▸ **MATERIAL SHOWN**:
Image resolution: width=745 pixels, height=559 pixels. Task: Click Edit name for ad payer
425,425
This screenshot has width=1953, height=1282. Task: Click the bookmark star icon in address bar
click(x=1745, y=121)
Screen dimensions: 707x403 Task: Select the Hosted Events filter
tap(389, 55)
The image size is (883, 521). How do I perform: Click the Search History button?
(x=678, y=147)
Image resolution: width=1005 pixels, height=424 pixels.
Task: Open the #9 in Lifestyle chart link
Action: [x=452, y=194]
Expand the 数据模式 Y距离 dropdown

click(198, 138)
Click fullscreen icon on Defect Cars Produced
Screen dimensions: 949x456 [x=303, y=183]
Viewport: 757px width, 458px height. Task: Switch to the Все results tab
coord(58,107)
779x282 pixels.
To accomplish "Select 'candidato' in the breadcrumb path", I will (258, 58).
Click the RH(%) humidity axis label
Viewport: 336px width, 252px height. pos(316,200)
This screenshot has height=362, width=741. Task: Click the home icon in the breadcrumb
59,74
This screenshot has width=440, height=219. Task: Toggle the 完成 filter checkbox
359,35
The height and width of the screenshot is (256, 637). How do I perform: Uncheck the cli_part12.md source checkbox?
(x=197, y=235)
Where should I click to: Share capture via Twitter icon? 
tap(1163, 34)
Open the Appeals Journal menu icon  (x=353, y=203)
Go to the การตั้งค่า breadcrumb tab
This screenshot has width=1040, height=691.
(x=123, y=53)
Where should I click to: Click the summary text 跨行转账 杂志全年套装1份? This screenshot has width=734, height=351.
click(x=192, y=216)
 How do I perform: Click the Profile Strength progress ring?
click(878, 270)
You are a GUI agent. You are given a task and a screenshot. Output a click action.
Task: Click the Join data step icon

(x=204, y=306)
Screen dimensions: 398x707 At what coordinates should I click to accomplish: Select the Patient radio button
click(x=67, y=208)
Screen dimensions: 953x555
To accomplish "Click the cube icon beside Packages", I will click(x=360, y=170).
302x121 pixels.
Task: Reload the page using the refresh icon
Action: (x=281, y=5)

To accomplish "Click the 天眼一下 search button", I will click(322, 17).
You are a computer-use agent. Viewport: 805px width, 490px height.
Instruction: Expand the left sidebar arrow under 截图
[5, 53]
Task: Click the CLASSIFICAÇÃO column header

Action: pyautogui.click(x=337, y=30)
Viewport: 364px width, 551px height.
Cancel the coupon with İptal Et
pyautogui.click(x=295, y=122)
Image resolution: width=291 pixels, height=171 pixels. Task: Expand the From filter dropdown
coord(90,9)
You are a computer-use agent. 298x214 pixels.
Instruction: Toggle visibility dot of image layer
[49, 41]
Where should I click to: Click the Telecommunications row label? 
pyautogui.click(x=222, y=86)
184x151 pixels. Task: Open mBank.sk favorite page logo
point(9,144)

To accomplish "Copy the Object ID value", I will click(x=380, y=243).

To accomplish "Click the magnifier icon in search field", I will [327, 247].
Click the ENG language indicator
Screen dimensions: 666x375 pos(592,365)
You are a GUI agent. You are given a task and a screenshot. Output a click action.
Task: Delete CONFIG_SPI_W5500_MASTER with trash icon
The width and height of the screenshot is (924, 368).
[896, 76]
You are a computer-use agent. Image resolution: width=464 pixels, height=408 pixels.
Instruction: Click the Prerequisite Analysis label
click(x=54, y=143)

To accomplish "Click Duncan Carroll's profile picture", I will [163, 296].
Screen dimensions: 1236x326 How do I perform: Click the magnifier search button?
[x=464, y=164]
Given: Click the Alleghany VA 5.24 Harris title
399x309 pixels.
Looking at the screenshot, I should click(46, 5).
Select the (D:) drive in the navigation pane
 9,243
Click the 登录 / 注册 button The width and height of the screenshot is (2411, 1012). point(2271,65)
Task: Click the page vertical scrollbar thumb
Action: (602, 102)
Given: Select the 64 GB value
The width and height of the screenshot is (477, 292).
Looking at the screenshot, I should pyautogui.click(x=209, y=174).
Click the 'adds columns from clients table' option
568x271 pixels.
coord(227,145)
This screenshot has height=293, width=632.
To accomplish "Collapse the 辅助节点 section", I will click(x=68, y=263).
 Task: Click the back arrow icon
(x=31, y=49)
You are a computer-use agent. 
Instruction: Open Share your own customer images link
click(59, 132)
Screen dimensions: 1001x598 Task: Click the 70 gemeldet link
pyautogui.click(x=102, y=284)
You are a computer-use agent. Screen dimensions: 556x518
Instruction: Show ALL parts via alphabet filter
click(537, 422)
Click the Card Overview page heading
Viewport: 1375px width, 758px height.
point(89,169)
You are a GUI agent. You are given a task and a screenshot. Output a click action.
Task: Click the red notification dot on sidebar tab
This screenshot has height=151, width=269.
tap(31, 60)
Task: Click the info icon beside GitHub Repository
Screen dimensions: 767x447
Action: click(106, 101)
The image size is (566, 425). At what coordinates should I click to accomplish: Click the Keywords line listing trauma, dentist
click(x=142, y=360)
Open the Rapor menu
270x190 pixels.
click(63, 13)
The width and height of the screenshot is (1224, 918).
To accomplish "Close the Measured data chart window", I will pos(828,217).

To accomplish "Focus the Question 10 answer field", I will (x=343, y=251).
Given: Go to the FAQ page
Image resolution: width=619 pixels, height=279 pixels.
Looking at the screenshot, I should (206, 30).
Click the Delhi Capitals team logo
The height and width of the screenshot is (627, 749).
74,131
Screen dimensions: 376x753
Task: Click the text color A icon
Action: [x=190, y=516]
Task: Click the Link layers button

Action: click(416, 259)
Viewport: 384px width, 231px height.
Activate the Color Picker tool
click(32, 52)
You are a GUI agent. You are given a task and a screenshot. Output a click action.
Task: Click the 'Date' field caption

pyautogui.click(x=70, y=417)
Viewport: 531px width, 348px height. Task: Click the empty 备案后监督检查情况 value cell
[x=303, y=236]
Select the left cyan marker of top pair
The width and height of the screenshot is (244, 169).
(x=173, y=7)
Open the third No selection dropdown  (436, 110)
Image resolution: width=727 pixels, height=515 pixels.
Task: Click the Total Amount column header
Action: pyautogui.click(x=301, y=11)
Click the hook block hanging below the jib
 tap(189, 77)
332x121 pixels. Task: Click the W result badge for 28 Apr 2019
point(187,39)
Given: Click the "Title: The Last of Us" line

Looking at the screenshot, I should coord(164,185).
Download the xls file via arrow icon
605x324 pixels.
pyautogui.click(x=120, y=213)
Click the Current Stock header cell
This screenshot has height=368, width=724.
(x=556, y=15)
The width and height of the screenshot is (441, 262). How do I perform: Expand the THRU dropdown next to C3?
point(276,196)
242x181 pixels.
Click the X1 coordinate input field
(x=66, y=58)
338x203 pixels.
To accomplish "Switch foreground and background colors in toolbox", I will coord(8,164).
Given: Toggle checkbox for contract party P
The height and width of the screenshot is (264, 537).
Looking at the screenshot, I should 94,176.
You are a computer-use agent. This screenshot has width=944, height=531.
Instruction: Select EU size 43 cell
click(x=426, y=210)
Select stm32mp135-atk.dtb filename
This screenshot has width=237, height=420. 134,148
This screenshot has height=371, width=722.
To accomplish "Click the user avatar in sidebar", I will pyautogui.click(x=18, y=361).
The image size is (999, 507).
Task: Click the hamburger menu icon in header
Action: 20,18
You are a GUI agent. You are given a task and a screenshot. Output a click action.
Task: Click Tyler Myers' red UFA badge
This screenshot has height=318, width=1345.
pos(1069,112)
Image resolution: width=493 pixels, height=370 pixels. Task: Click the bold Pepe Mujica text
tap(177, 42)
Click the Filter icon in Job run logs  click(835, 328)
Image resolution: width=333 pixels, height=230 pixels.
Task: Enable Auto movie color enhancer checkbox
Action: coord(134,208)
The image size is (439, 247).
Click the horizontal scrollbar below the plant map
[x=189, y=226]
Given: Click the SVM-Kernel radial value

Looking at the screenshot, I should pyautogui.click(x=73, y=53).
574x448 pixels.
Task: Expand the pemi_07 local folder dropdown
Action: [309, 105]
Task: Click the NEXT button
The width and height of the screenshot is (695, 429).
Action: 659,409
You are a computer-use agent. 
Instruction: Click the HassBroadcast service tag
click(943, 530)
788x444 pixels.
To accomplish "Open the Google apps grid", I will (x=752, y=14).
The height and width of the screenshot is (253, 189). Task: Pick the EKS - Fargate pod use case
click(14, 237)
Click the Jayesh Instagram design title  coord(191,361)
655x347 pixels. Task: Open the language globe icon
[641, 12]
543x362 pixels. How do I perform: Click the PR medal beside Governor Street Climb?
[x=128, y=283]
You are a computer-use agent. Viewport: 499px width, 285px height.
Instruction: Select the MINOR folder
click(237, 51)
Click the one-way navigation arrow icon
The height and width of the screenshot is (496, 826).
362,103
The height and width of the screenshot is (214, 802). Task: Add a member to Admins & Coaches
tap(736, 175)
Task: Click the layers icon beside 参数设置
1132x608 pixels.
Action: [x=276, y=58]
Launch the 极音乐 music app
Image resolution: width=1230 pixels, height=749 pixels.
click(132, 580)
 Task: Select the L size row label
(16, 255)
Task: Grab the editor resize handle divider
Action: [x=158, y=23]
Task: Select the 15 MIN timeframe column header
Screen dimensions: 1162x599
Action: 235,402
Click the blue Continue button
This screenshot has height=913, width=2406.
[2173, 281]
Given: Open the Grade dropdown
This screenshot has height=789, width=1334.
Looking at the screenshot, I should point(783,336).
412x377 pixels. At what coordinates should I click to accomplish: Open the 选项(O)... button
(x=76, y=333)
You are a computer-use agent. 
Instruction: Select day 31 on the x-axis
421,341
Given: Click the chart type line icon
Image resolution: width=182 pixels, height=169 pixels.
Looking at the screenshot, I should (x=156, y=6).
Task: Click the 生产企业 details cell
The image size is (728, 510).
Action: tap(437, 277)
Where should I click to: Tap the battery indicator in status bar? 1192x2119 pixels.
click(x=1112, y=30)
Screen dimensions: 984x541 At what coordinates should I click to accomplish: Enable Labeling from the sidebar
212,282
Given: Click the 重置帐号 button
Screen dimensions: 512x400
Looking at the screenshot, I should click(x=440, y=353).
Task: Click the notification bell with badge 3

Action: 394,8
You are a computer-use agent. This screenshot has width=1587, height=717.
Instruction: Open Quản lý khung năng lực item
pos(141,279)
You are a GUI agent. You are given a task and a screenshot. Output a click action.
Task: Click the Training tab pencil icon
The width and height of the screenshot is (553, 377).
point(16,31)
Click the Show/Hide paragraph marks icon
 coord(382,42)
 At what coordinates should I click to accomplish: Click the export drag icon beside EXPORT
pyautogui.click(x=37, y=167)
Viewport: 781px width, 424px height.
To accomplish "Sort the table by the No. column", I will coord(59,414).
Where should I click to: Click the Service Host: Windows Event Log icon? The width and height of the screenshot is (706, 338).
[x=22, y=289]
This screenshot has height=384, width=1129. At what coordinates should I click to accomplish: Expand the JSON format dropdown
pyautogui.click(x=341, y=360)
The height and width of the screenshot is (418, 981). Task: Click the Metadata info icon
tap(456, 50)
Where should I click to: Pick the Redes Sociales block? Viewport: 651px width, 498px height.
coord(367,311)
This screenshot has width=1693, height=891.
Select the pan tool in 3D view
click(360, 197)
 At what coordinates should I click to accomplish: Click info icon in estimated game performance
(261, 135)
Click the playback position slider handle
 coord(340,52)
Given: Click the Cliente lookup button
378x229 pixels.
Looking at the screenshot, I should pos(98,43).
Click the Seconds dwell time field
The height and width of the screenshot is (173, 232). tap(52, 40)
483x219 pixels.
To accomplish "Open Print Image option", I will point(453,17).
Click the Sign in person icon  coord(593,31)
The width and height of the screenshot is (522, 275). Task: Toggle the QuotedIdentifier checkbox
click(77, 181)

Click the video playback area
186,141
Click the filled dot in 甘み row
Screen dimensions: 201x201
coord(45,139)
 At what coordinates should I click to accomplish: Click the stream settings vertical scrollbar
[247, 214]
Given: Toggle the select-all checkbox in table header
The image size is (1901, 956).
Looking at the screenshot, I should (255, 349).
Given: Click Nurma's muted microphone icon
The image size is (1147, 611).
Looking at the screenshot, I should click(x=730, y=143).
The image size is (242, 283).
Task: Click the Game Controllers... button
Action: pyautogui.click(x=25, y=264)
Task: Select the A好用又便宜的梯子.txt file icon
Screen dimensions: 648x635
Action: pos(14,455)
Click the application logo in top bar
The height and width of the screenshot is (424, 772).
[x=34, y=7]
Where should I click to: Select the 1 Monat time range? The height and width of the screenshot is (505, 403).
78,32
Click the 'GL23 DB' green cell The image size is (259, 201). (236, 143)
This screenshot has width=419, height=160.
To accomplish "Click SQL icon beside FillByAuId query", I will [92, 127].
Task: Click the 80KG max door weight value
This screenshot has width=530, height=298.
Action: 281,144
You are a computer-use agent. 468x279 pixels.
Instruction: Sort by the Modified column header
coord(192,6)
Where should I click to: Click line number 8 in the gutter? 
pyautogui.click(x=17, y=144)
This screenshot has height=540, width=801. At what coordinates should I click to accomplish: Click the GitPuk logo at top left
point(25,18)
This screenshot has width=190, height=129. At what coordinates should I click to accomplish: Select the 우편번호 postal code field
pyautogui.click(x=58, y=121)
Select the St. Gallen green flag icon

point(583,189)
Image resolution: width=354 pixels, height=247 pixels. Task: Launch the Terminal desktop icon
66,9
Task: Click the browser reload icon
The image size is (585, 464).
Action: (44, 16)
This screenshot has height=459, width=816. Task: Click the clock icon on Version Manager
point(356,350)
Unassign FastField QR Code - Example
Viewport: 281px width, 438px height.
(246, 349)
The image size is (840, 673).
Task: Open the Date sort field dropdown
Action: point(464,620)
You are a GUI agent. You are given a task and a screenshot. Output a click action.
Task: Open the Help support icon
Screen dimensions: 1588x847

▸ **TASK TO COMPLETE**:
In the listing above, find the line containing "332x121 pixels. Task: Click" and the line containing "Task: Click the NEXT button", then quote both, plus every line between them, exactly as written.

▸ **WRITTEN SOLUTION**:
332x121 pixels. Task: Click the W result badge for 28 Apr 2019
point(187,39)
Given: Click the "Title: The Last of Us" line

Looking at the screenshot, I should coord(164,185).
Download the xls file via arrow icon
605x324 pixels.
pyautogui.click(x=120, y=213)
Click the Current Stock header cell
This screenshot has height=368, width=724.
(x=556, y=15)
The width and height of the screenshot is (441, 262). How do I perform: Expand the THRU dropdown next to C3?
point(276,196)
242x181 pixels.
Click the X1 coordinate input field
(x=66, y=58)
338x203 pixels.
To accomplish "Switch foreground and background colors in toolbox", I will coord(8,164).
Given: Toggle checkbox for contract party P
The height and width of the screenshot is (264, 537).
Looking at the screenshot, I should 94,176.
You are a computer-use agent. This screenshot has width=944, height=531.
Instruction: Select EU size 43 cell
click(x=426, y=210)
Select stm32mp135-atk.dtb filename
This screenshot has width=237, height=420. 134,148
This screenshot has height=371, width=722.
To accomplish "Click the user avatar in sidebar", I will pyautogui.click(x=18, y=361).
The image size is (999, 507).
Task: Click the hamburger menu icon in header
Action: 20,18
You are a GUI agent. You are given a task and a screenshot. Output a click action.
Task: Click Tyler Myers' red UFA badge
This screenshot has height=318, width=1345.
pos(1069,112)
Image resolution: width=493 pixels, height=370 pixels. Task: Click the bold Pepe Mujica text
tap(177, 42)
Click the Filter icon in Job run logs  click(835, 328)
Image resolution: width=333 pixels, height=230 pixels.
Task: Enable Auto movie color enhancer checkbox
Action: coord(134,208)
The image size is (439, 247).
Click the horizontal scrollbar below the plant map
[x=189, y=226]
Given: Click the SVM-Kernel radial value

Looking at the screenshot, I should pyautogui.click(x=73, y=53).
574x448 pixels.
Task: Expand the pemi_07 local folder dropdown
Action: [309, 105]
Task: Click the NEXT button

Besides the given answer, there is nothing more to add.